PROBLEM TO SOLVE
Nothing outside the lines below from the one containing "Viewport: 1662px width, 838px" through the one containing "You are a GUI" is to be printed; print those exactly, ends included, and drop the pictures.

SUPPLIED DATA
* * *

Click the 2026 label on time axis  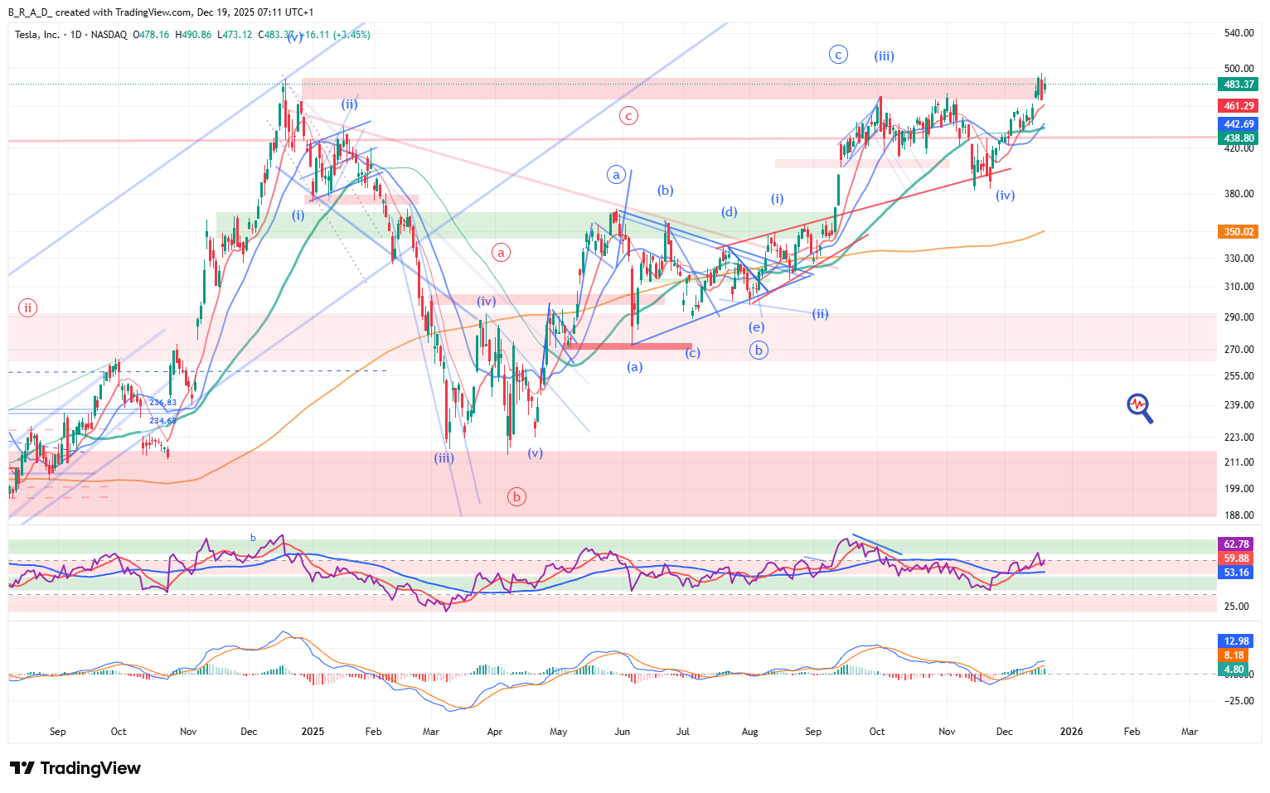(1071, 732)
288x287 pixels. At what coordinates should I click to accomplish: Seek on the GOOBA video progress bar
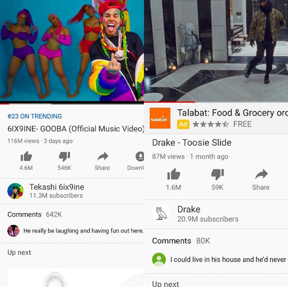click(x=72, y=104)
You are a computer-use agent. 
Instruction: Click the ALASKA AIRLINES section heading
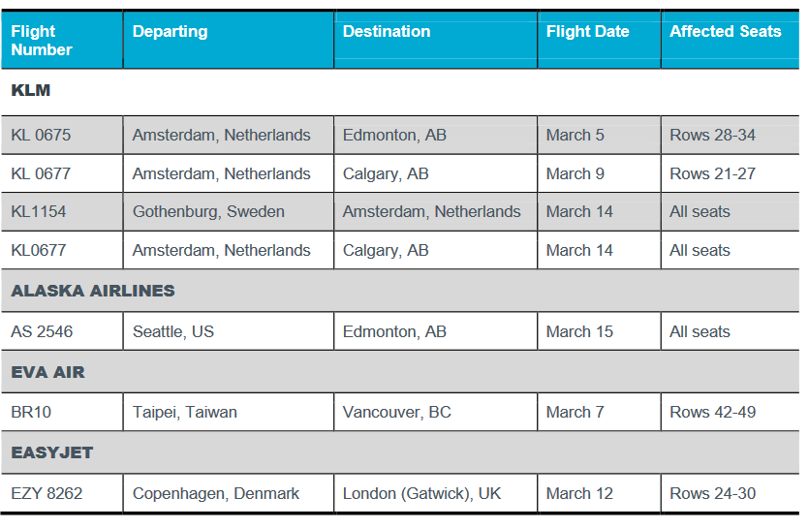tap(93, 291)
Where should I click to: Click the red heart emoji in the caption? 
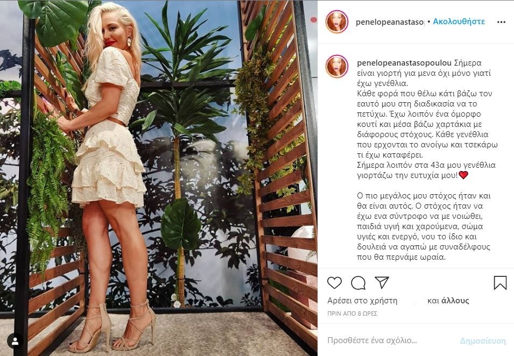pyautogui.click(x=463, y=175)
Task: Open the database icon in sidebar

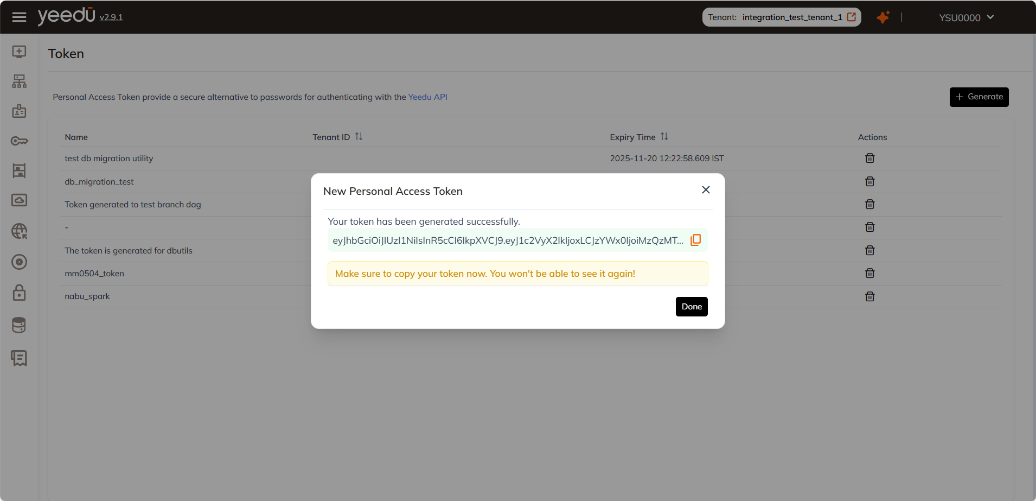Action: [19, 325]
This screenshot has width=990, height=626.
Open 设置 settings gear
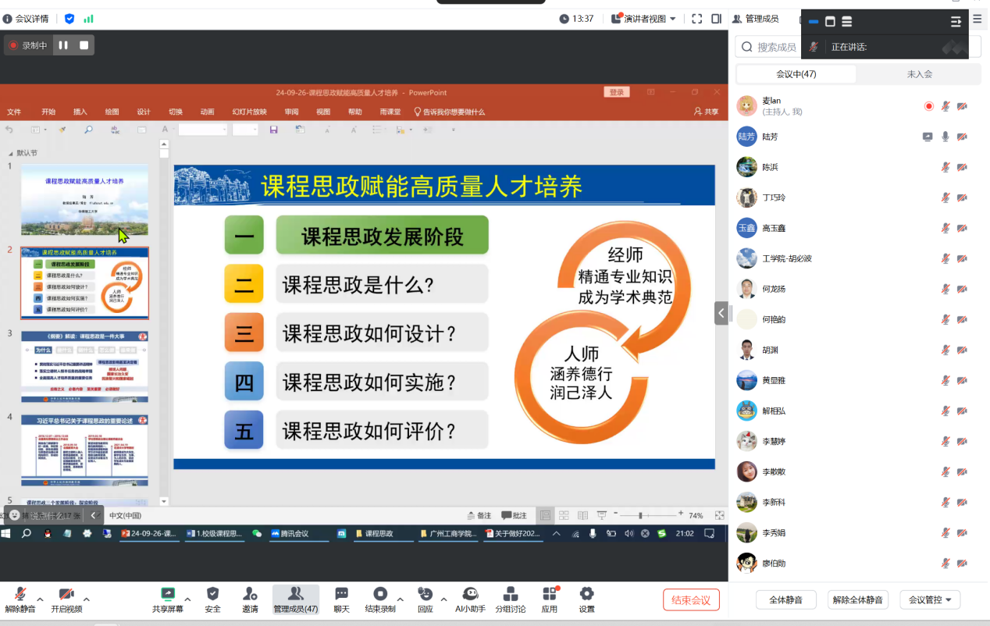click(586, 599)
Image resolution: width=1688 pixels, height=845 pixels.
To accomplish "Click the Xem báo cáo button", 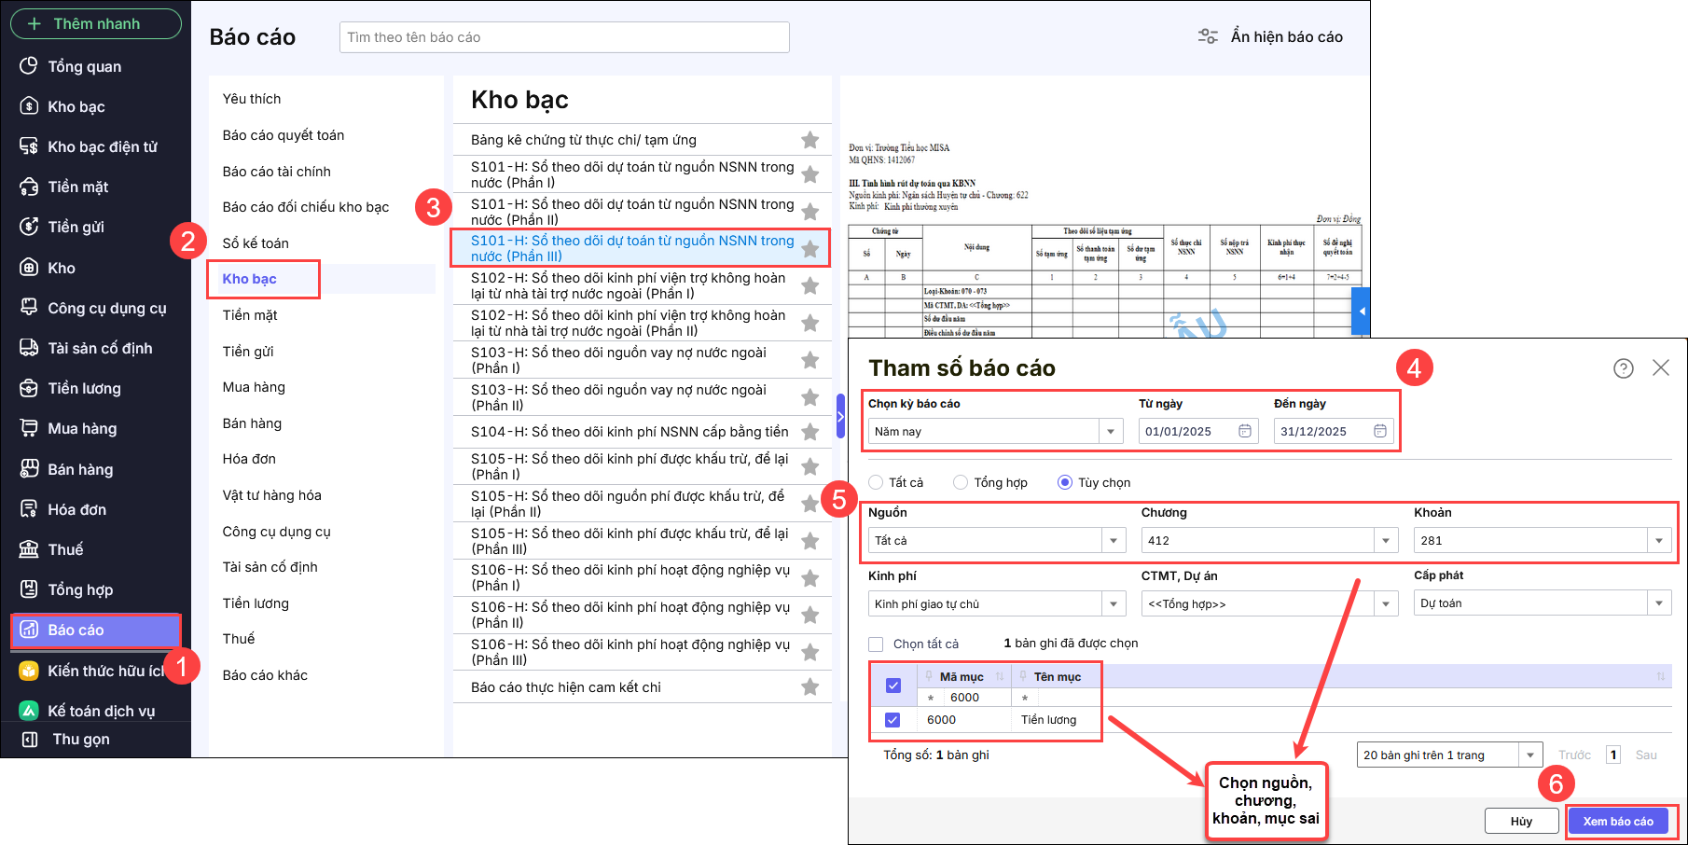I will [1618, 821].
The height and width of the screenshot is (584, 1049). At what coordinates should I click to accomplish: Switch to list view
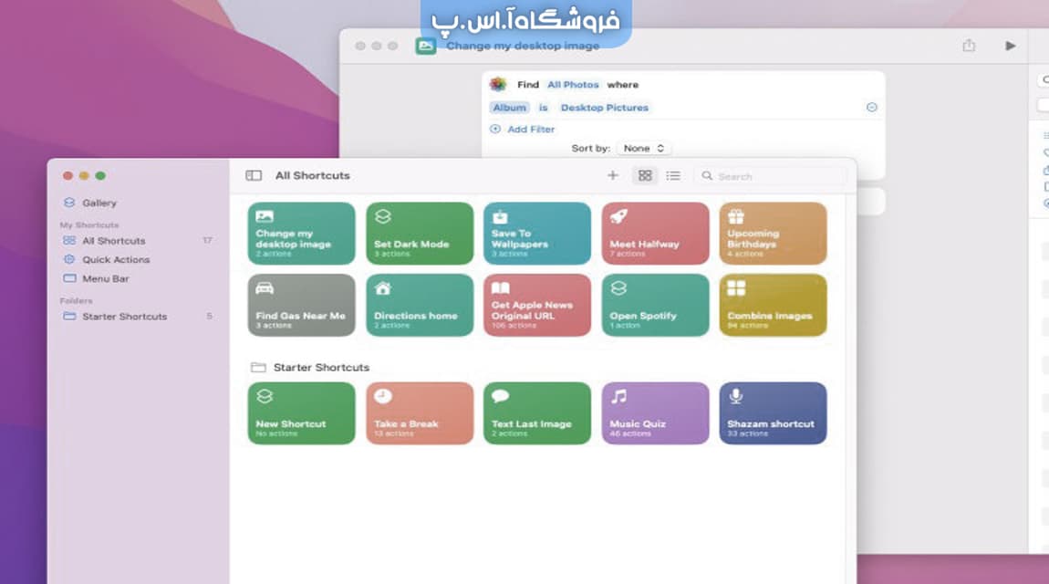coord(673,175)
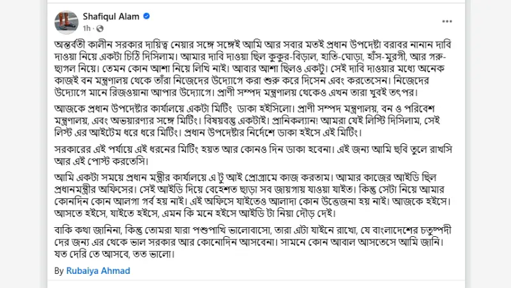Click the paragraph starting with 'অন্তর্বর্তী কালীন সরকার'

(x=253, y=68)
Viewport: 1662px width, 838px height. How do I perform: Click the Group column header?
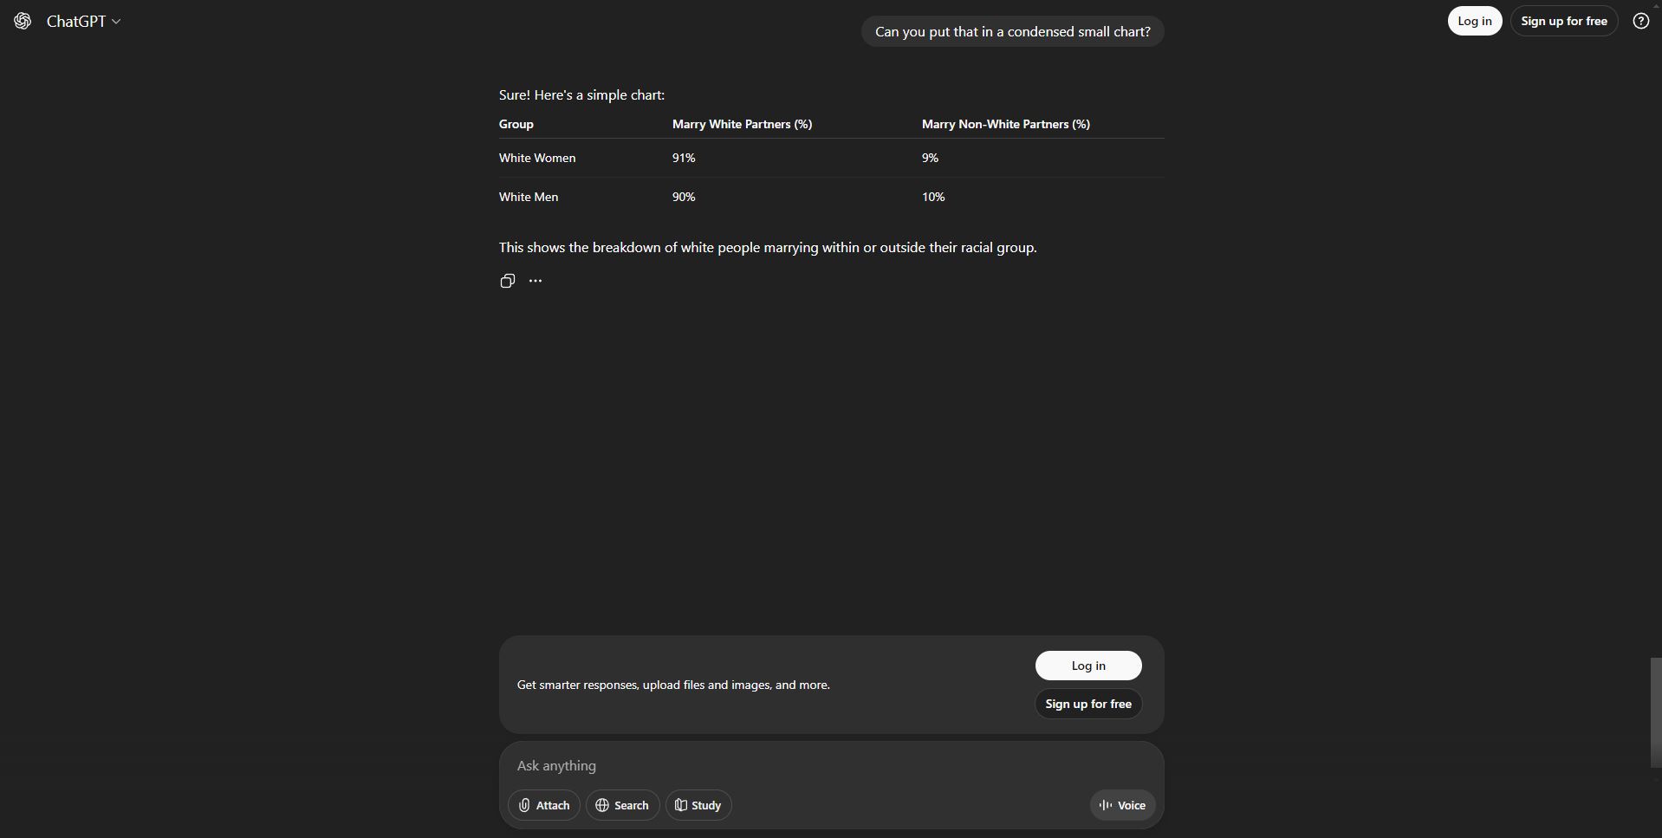(x=516, y=124)
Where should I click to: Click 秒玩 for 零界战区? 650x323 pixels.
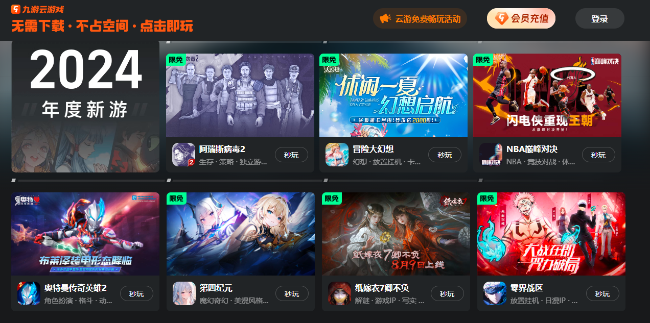602,293
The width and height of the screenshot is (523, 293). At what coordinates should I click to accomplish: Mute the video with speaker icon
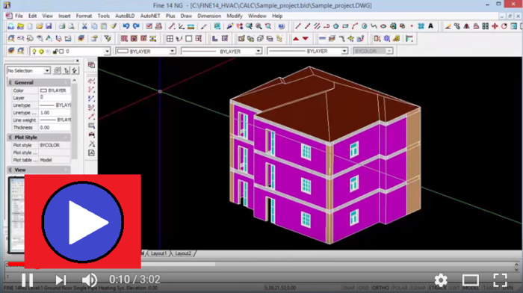[x=90, y=280]
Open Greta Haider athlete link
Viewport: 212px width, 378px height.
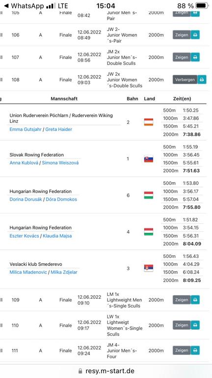pyautogui.click(x=59, y=129)
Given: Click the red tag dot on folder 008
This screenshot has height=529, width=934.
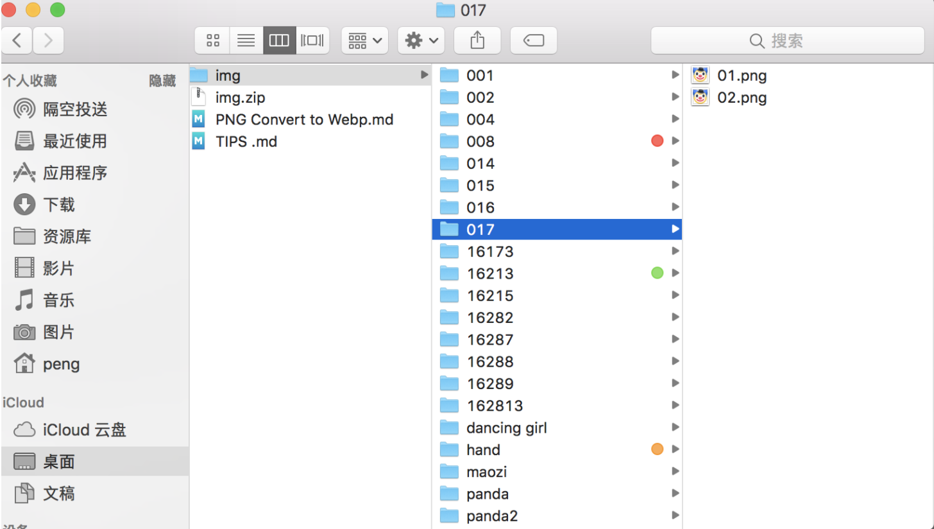Looking at the screenshot, I should pos(657,141).
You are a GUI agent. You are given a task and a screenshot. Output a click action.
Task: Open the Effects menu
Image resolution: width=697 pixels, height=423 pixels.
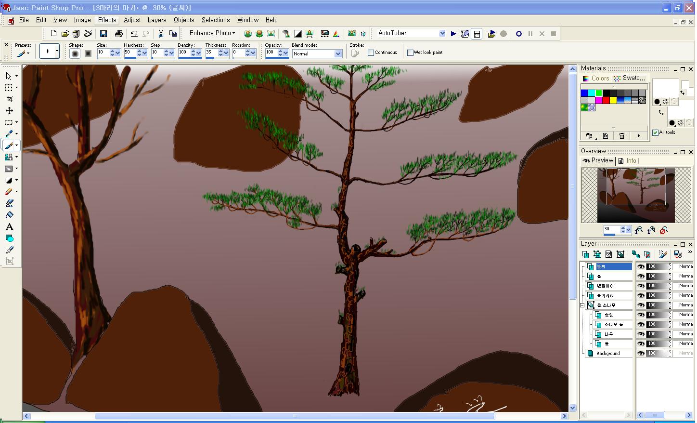107,20

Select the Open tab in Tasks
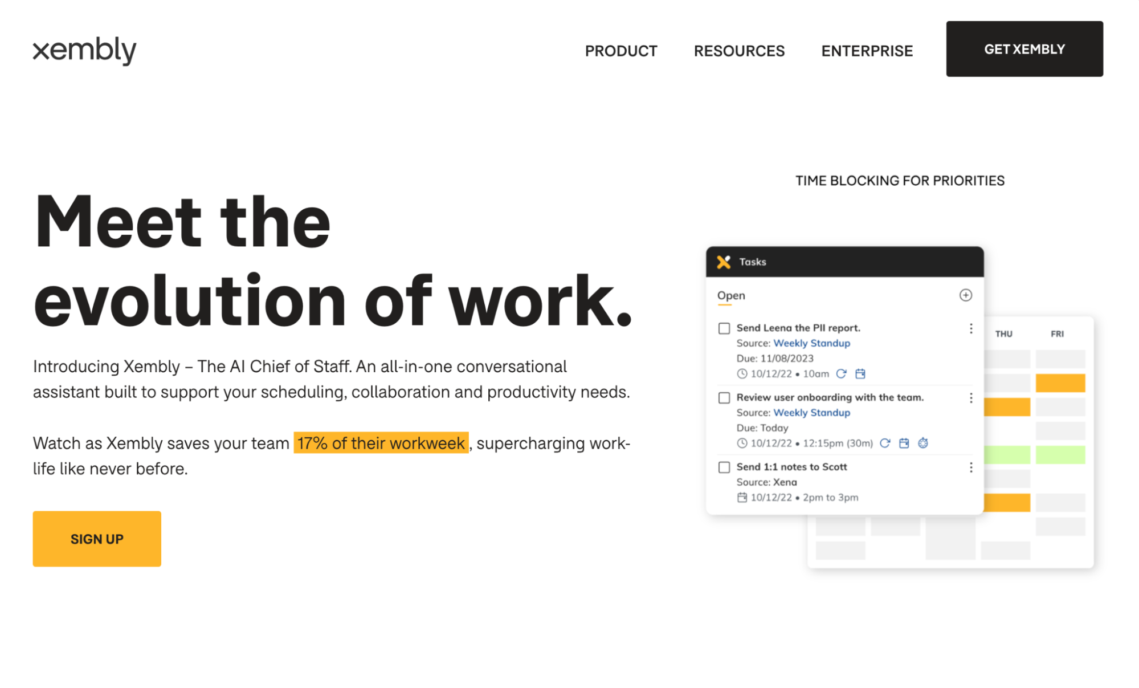(x=731, y=295)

* * *

WRITTEN RESPONSE
Viewport: 1662px width, 838px height. How do I perform: Click the Group column header?
(x=516, y=124)
Where should I click to: Click 秒玩 for 零界战区? 650x323 pixels.
602,293
The width and height of the screenshot is (523, 293). At what coordinates should I click to accomplish: Mute the video with speaker icon
[x=90, y=280]
Open Greta Haider athlete link
Viewport: 212px width, 378px height.
pyautogui.click(x=59, y=129)
Given: Click the red tag dot on folder 008
This screenshot has height=529, width=934.
Looking at the screenshot, I should pos(657,141).
You are a GUI agent. You are given a task and a screenshot. Output a click action.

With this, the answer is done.